You hear a lot about Artificial Intelligence (AI) taking over professions in the near future – and I think television presenters should be particularly worried. Think about it. Robots wouldn’t expect salaries of hundreds of thousands of pounds. They wouldn’t jump queues. They wouldn’t have lurid headlines about paedophile brothers casting a pall over their shiny facade. And they wouldn’t show a cheery Doctor Jekyll-bot to the public and a nasty Mr Snide-bot to those they considered their inferiors.
I’m thinking, of course, about Phillip Schofield. Amusingly, when you go to his Wikipedia page you find a line at the top saying: ‘This article is about the television presenter. For the medieval historian, see Phillipp Schofield’.
Schofield has literally spent his entire adult life becoming a ‘personality’
What must life be like for this other P.S. – the professor at Aberystwyth university, whose thesis was entitled ‘Land, family and inheritance in a later medieval community: Birdbrook, 1292–1412’ – whenever he wants to book a restaurant table? The same might have been said of the novelist Kate Mosse (‘A taxi driver said, ‘You’re not as tall as I’d expected’’) and the late novelist Elizabeth Taylor (‘Men write to me and ask for a picture of me in my bikini. My husband thinks I should send one and shake them, but I have not got a bikini’). But even these examples of mistaken celebrity identity are surely not as poignant as a man who has devoted his life to the gaining of knowledge ever possibly being mistaken for a man who has dedicated his life to chasing fame and fortune in the most meaningless manner imaginable.
Schofield has literally spent his entire adult life becoming a ‘personality’. When a person writes a great book or paints a great picture, we can perhaps see the point in all the fretting and sorrow and side-lining of private life so common in the case of creatives. But if one’s only ambition is to be perceived as ‘chatty’ and ‘likeable’ what drives a person? Was it all for the money? A heart-shaped hole?
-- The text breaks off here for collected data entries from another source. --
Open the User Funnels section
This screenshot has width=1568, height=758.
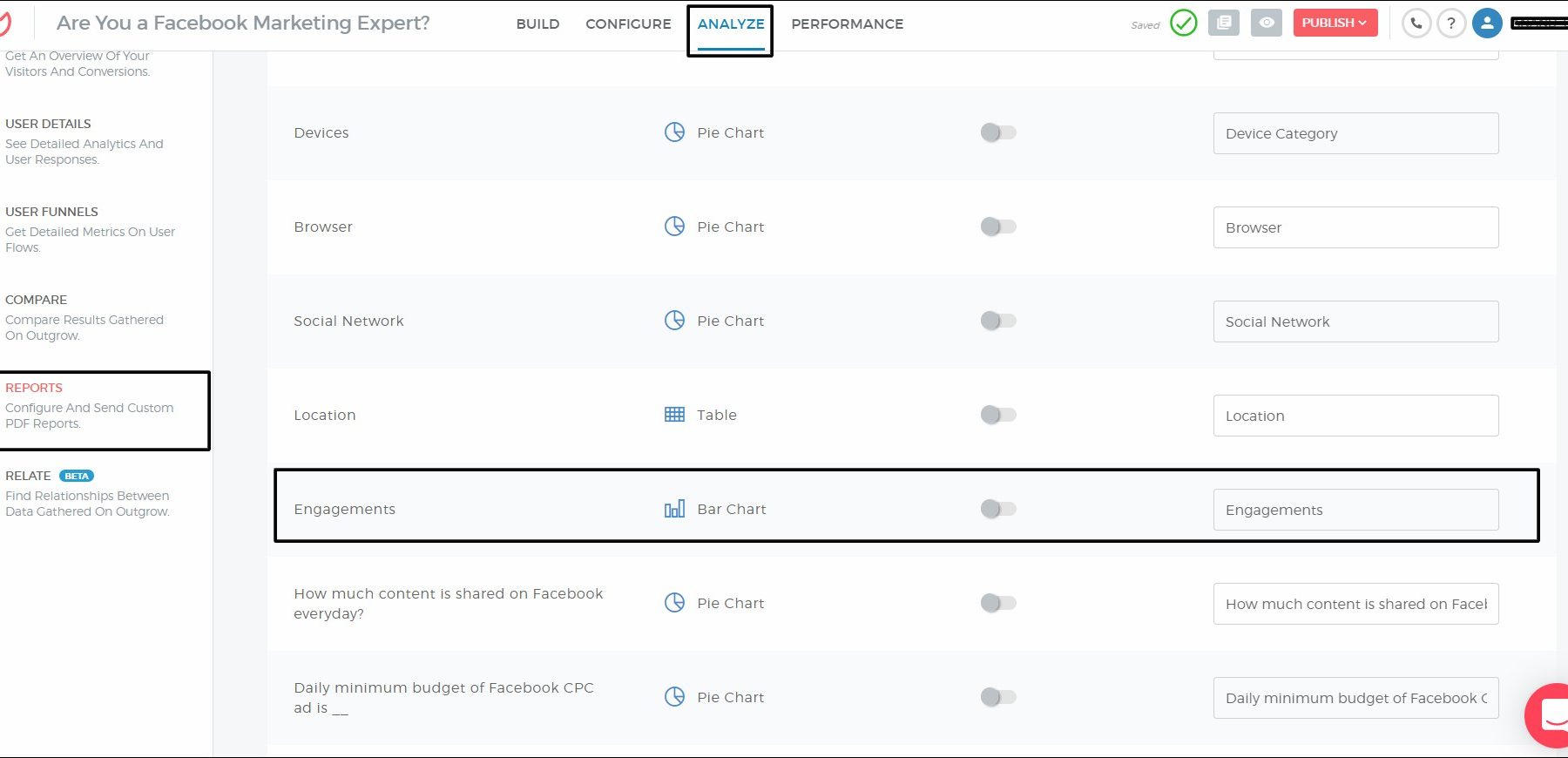point(52,212)
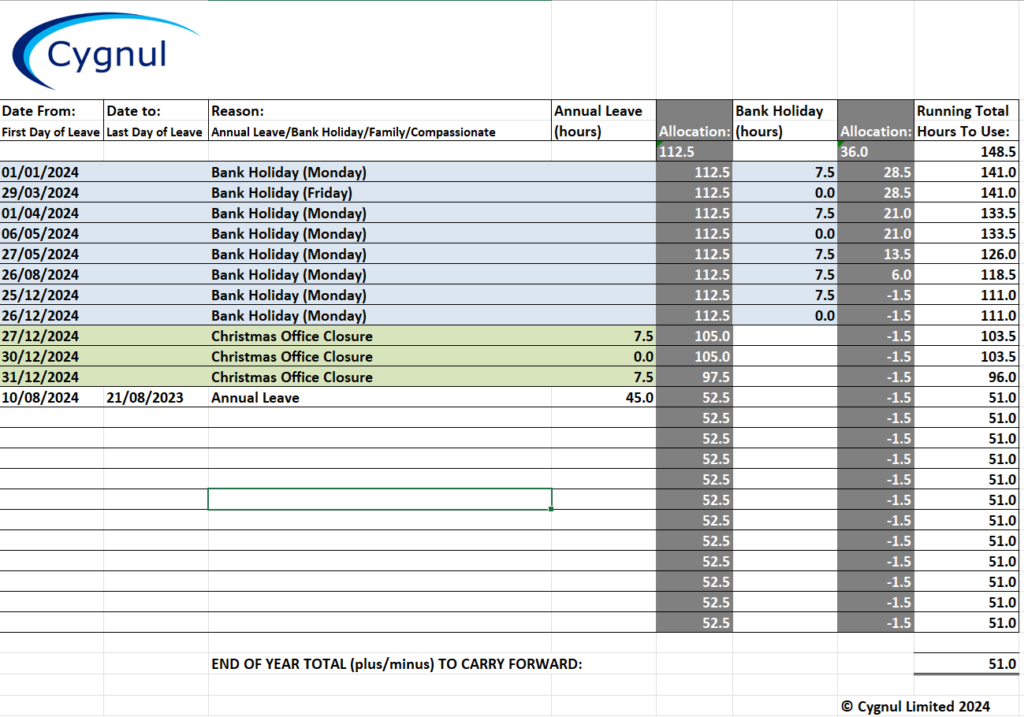Screen dimensions: 1024x717
Task: Click the green-outlined active empty cell
Action: pos(380,499)
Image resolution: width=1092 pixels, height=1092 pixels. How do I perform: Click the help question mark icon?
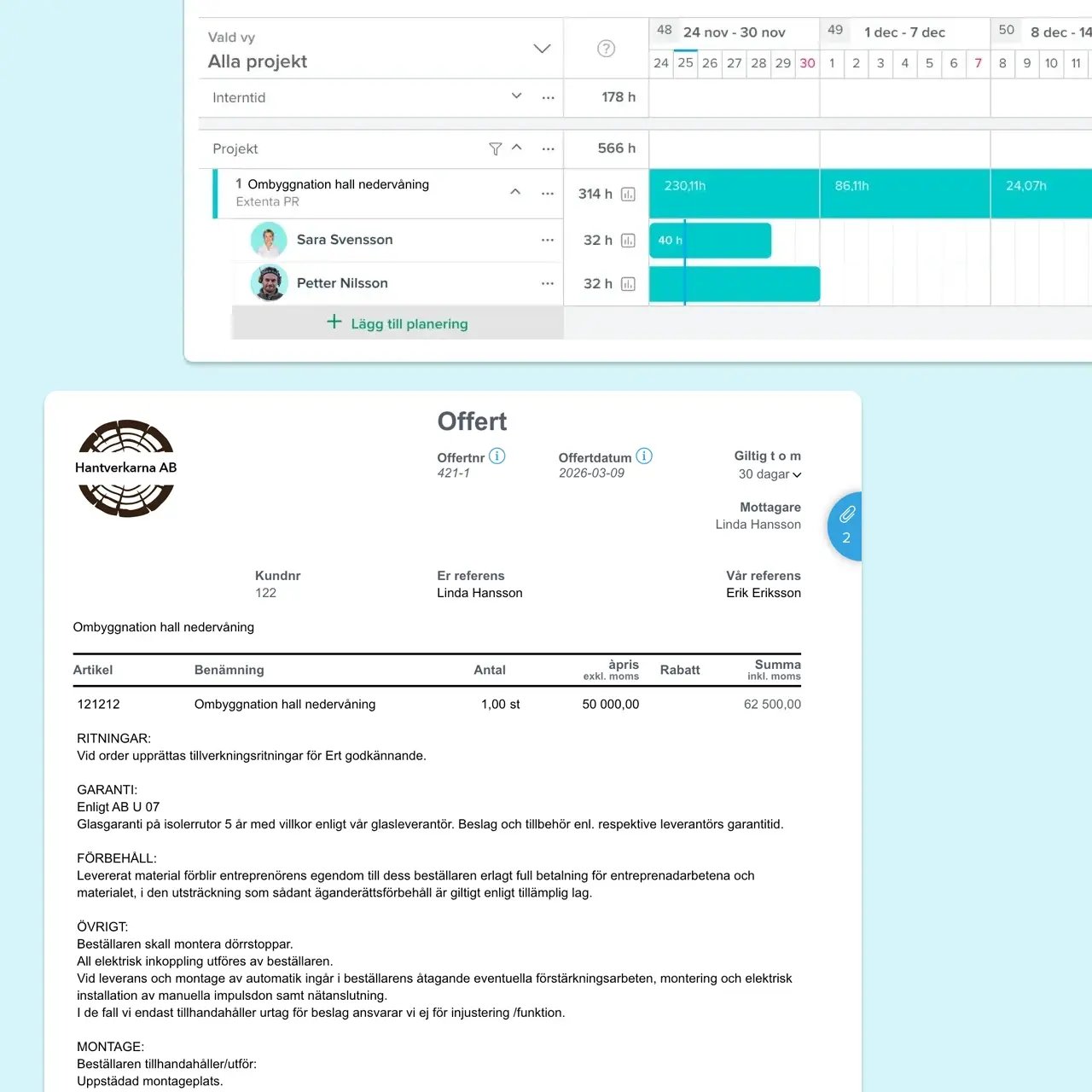click(x=606, y=49)
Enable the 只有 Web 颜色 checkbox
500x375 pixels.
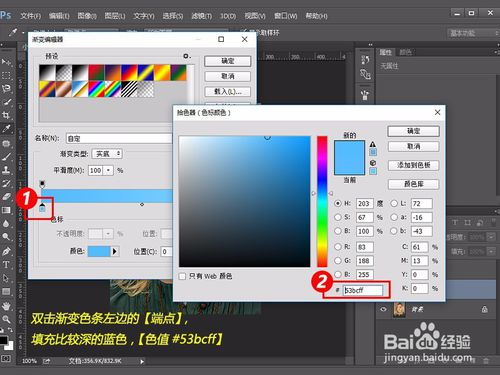(x=182, y=276)
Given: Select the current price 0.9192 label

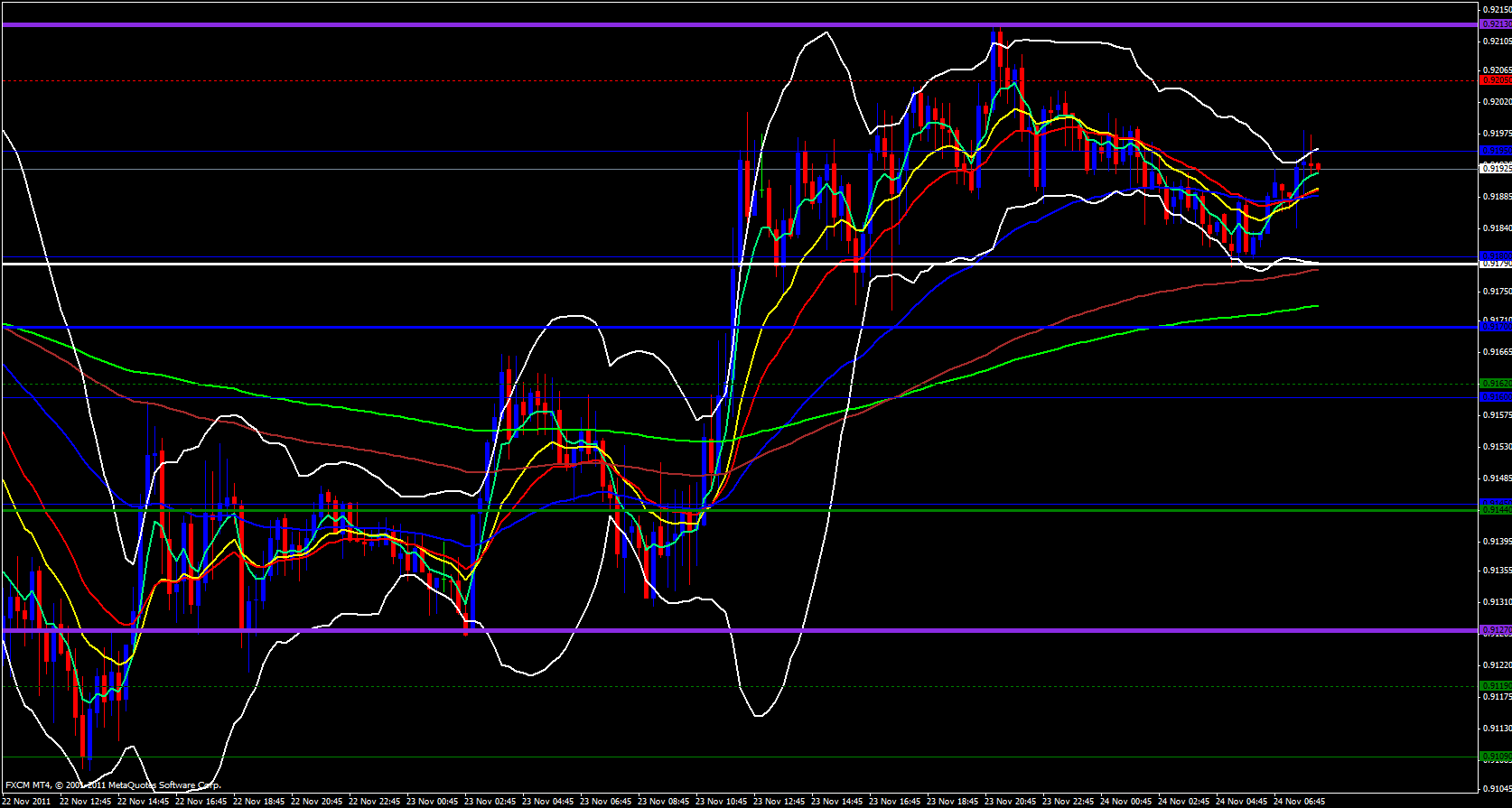Looking at the screenshot, I should tap(1496, 168).
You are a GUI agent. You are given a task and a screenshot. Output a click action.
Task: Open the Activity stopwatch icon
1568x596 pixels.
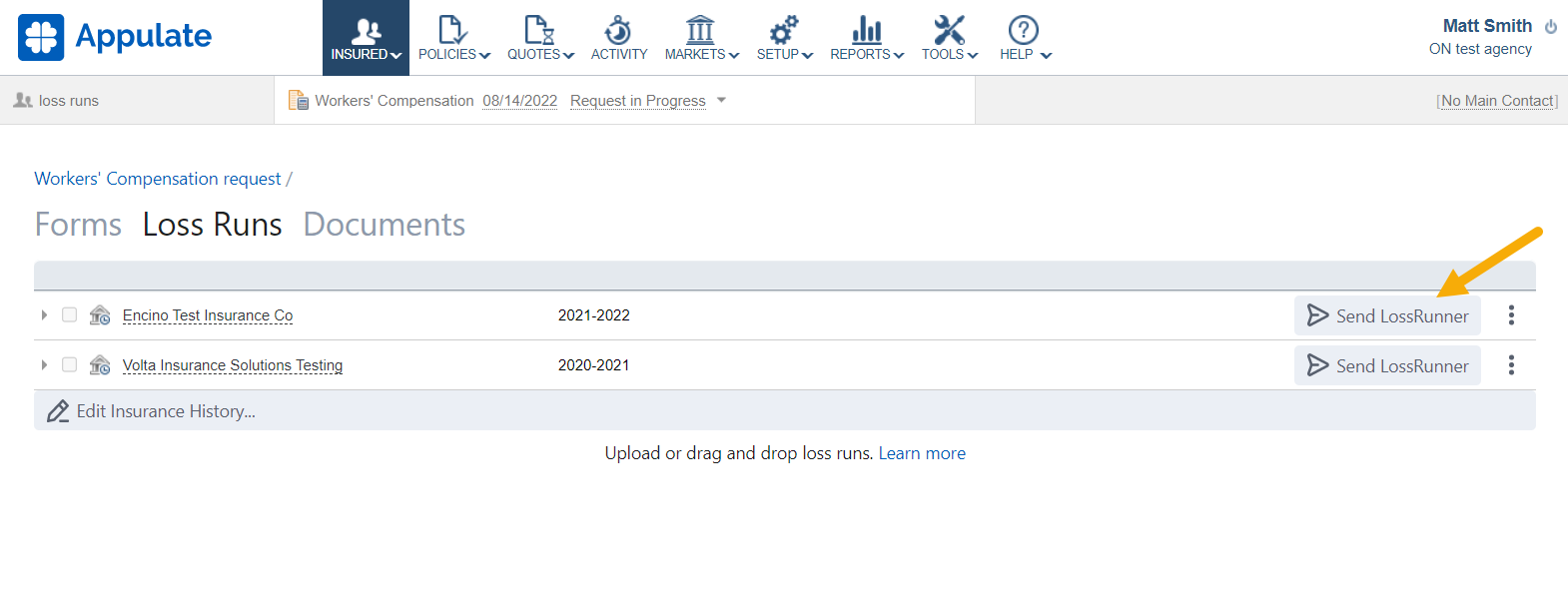tap(618, 30)
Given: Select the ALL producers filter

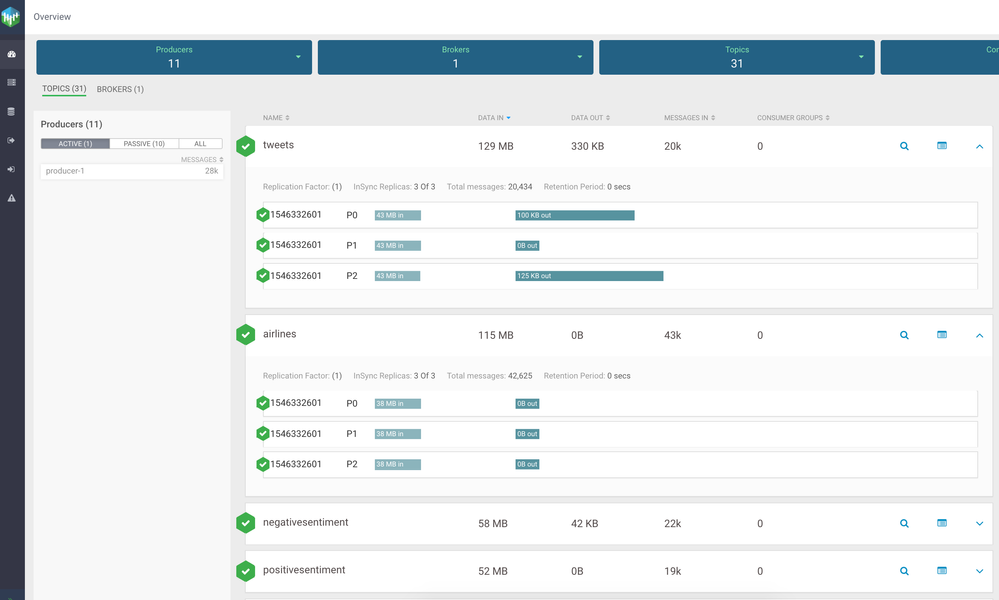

Whatever, the pursuit of X has been the all-consuming passion of Schofield’s life, ever since, after years of pestering the BBC, he won the position of Broadcasting House tea-boy at 17. Some cruel souls might muse that he had already found his niche (‘One lump or two? Little bicky?’) and that further ambition could have been a chronic case of delusions of adequacy. Regardless, he glided on through the prime-time heights of Dancing On Ice, finally coming to rest on ITV’s breakfast show This Morning in 2002, for which he was remunerated at a salary of some £600,000.
At the weekend, it was announced that he would step down from this role, his relationship with his co-presenter Holly Willoughby having become so frosty that no one could have blamed Schofield had he summoned a minion to anoint his private parts with Elizabeth Arden Eight Hour Cream live on air.
There have been quite a few mis-steps from this legendarily light-footed man in recent years. Queue-gate, which unfolded as the Queen was lying in state last September, is thought to have been the start. Willoughby allegedly wanted to address the story sooner, but Schofield initially applied a queenly ‘Never explain’ attitude. After that, many enemies jostled to break through the chink in the armour.
Stories of his unpleasantness – especially towards women – became commonplace. But it was his ‘coming out’ as gay in 2020 and the subsequent fawning over his ‘bravery’ which summoned the nasty taste in the mouth. Being gay in showbiz is brave? Far from being risky, if anything being gay probably helped Schofield’s career limp on for a few more years; as the brilliant comedian David Sedaris once said:
‘I’m giving a commencement speech at the most PC school in America, Oberlin College. Because I’m a white middle-aged male, it made me wonder would I have been doing it if I wasn’t gay? It has been a good career move.’
But no matter how hard he applied the fake tan, Schofield couldn’t hide the fact that he was a stale, pale male, to use the woke term. Furthermore, a presenting team in which the male partner is 20 years older than the female half now looks woefully old-fashioned to the point of antimacassars on the This Morning sofa. They may be irritating, but there’s no doubt that the gal-pal partnership on Strictly Come Dancing of Claudia Winkleman and Tess Daly (sounds like a TV detective show) seems fresh and attractive in comparison; who could blame Willoughby for eyeing up the jolly Alison Hammond?
Whatever one thinks of how overpaid Schofield was, there is one key thing in his defence: the fact remains that ITV are not holding the average citizen – even the very poor ones – upside down and shaking the change out of their pockets. The BBC are. Hearing the presenters of the Today programme grilling ministers over the cost-of-living crisis, and the choice the poor must make between ‘eating and heating’, is hard to swallow. One wonders why picking between ‘cooking and looking’ is never brought up, as the BBC’s bully-boys pursue our poorest compatriots for the wretched licence fee.
Part of the reason Schofield finally had to go was because plummeting viewing figures for This Morning made it pointless for his bosses to fight for him. Can we hope to see the BBC be similarly strict with the likes of Amol Rajan? His whopping £325,000 salary appears to be a reward – from our pockets – for failing. The audience of Rajan’s Today programme on Radio 4 is in free-fall comparable to that of This Morning. Unappetising as the Schofield story has been, compared to the real sins of the BBC presenter racket, it barely scratches the surface. Let’s get that Amol-bot booted up soon – and save ourselves some serious money.